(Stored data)

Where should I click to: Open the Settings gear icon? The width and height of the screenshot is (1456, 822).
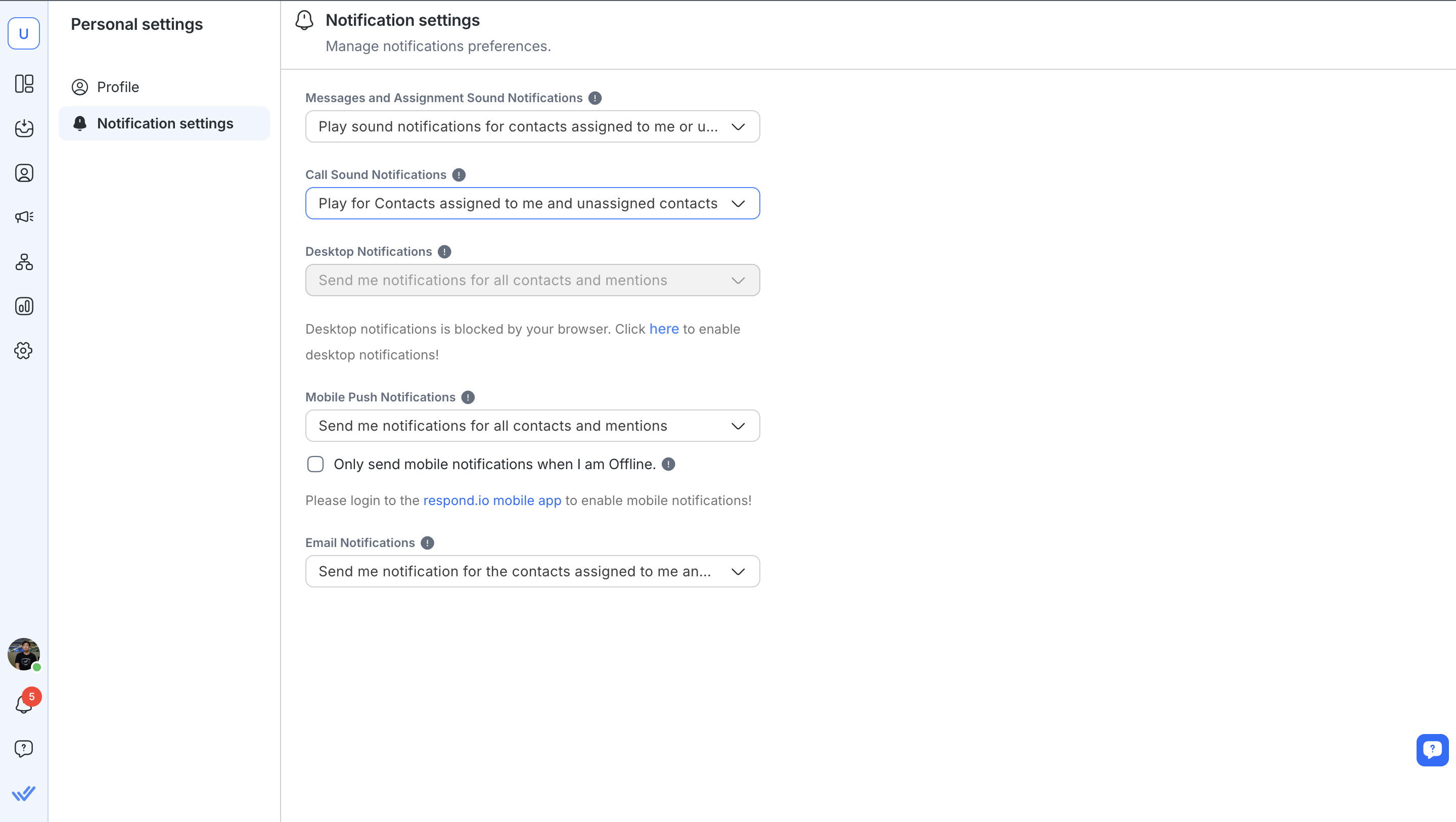pos(24,350)
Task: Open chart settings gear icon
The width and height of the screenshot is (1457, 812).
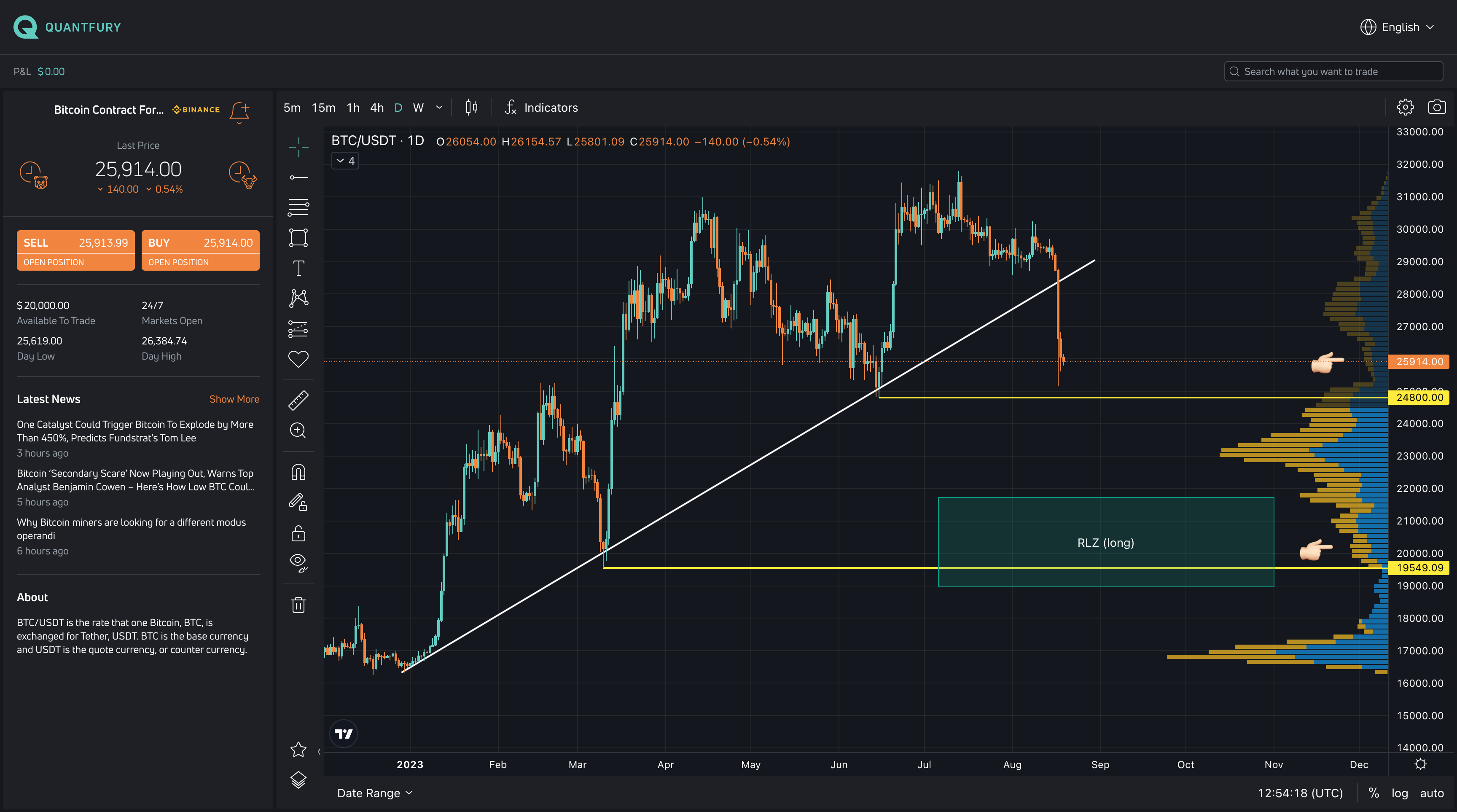Action: (1405, 107)
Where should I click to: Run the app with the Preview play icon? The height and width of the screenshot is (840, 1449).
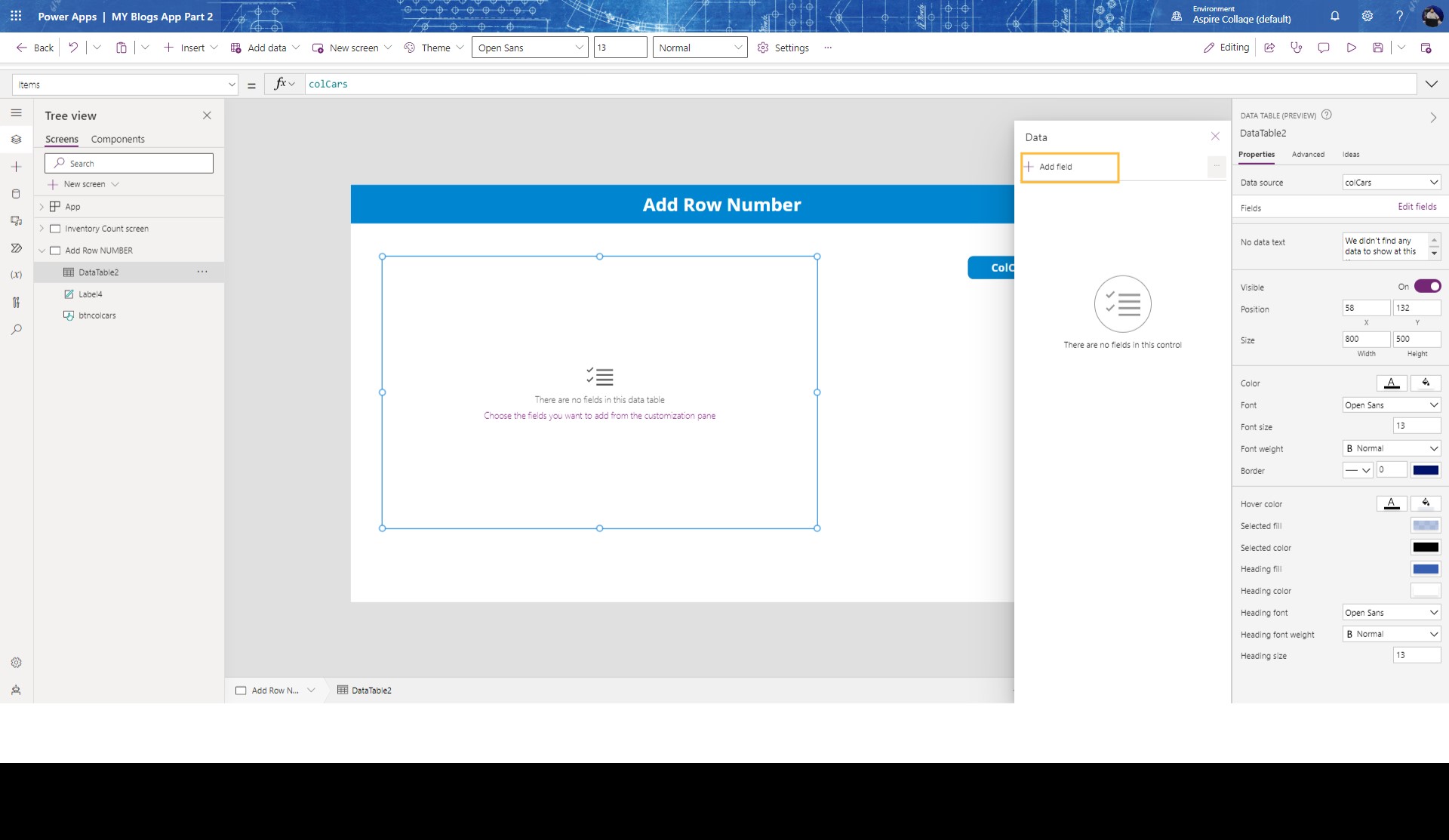click(1352, 47)
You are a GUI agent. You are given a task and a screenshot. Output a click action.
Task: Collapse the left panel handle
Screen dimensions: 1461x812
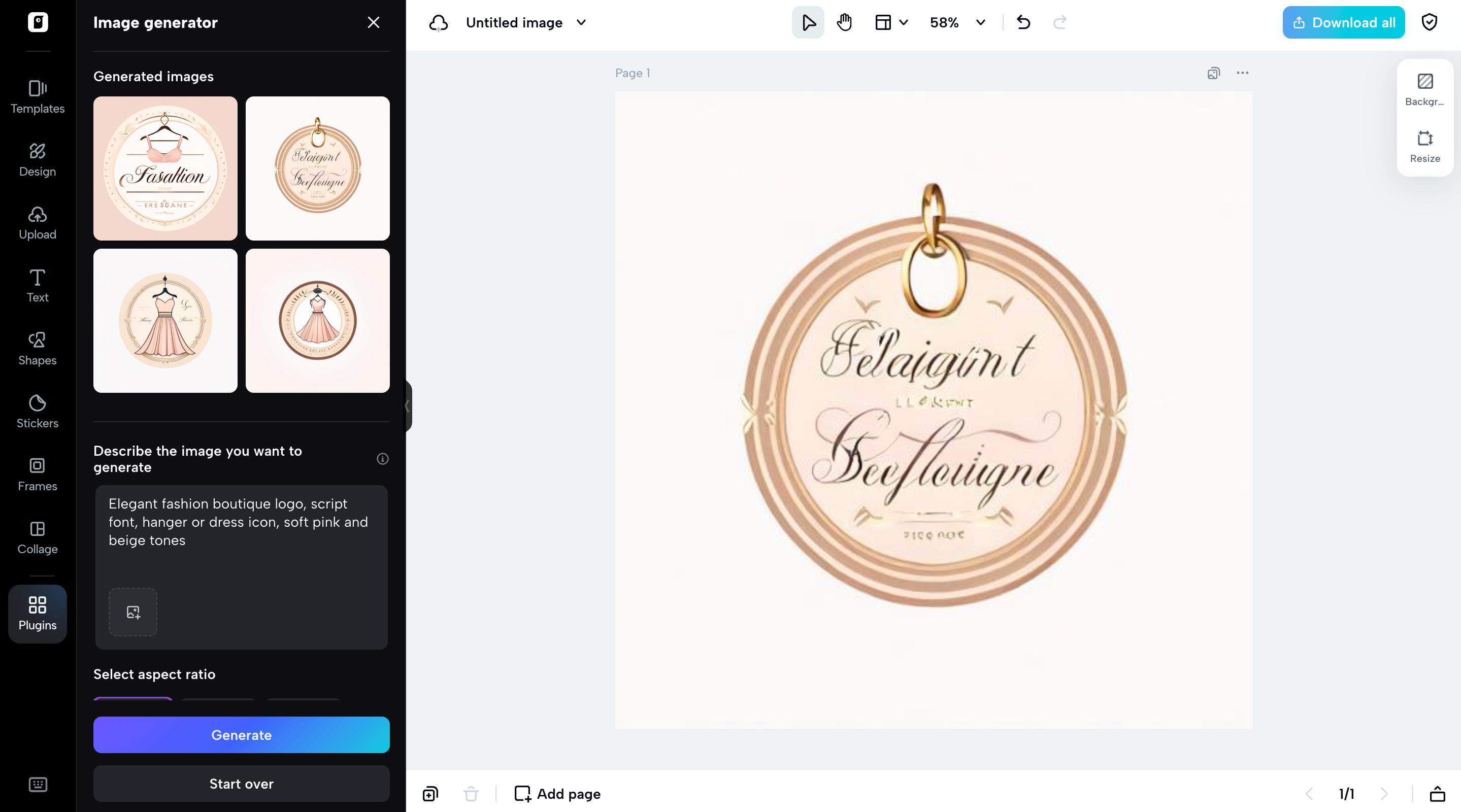[x=407, y=406]
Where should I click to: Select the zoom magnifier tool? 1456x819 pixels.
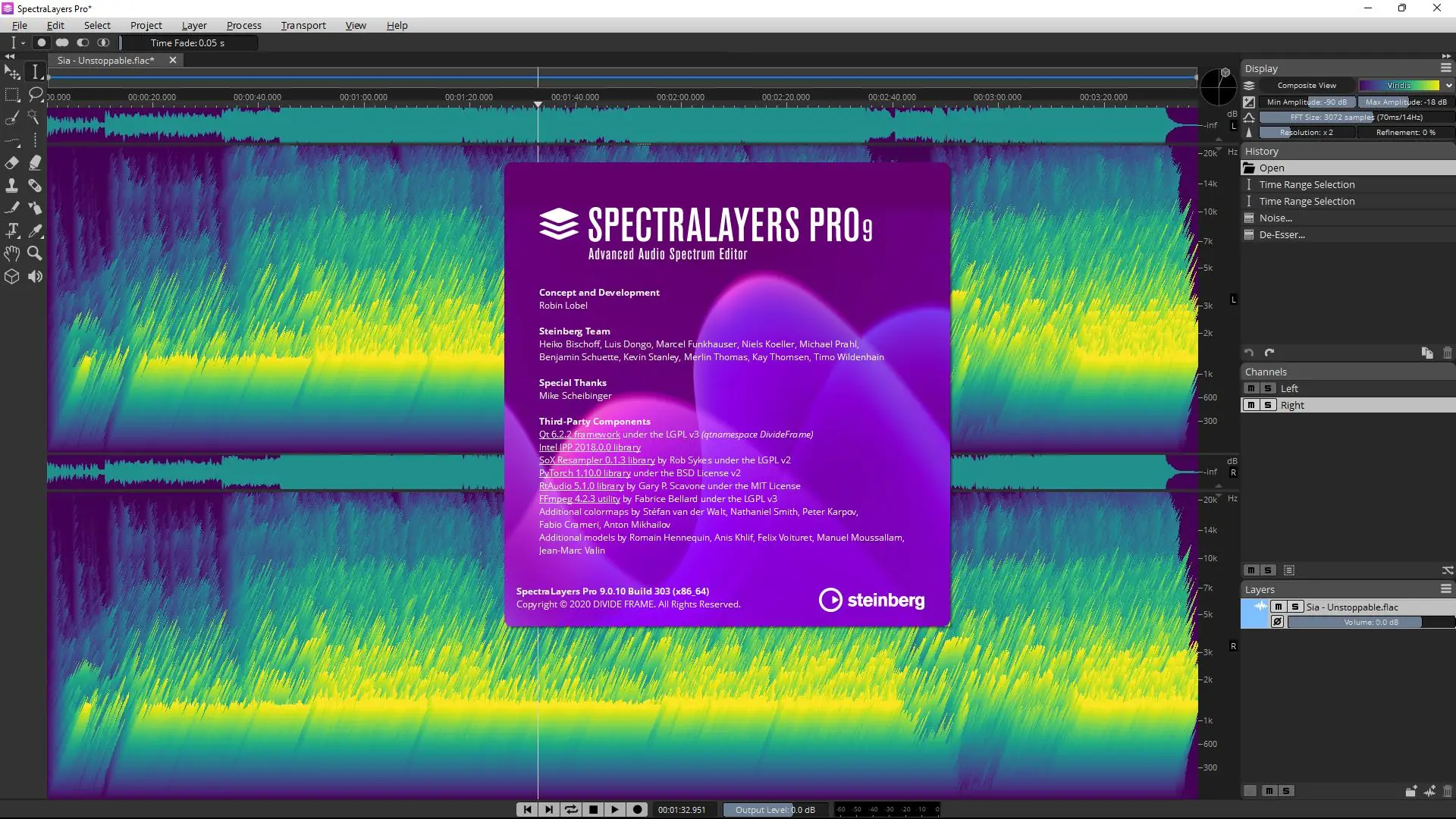(x=35, y=254)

### WHAT TO PRODUCE
Output the records above exactly, omitting the pictures.

### REPLY TO THE EXERCISE
Where should I click to: Open the Settings gear icon? The width and height of the screenshot is (1456, 822).
pos(24,350)
Task: Open chart settings gear icon
The width and height of the screenshot is (1457, 812).
Action: (1405, 107)
Where should I click to: Run the app with the Preview play icon? The height and width of the screenshot is (840, 1449).
click(1352, 47)
You are a GUI agent. You are given a task and a screenshot. Output a click action.
Task: Collapse the left panel handle
Screen dimensions: 1461x812
[x=407, y=406]
Where should I click to: Select the zoom magnifier tool? 1456x819 pixels.
(x=35, y=254)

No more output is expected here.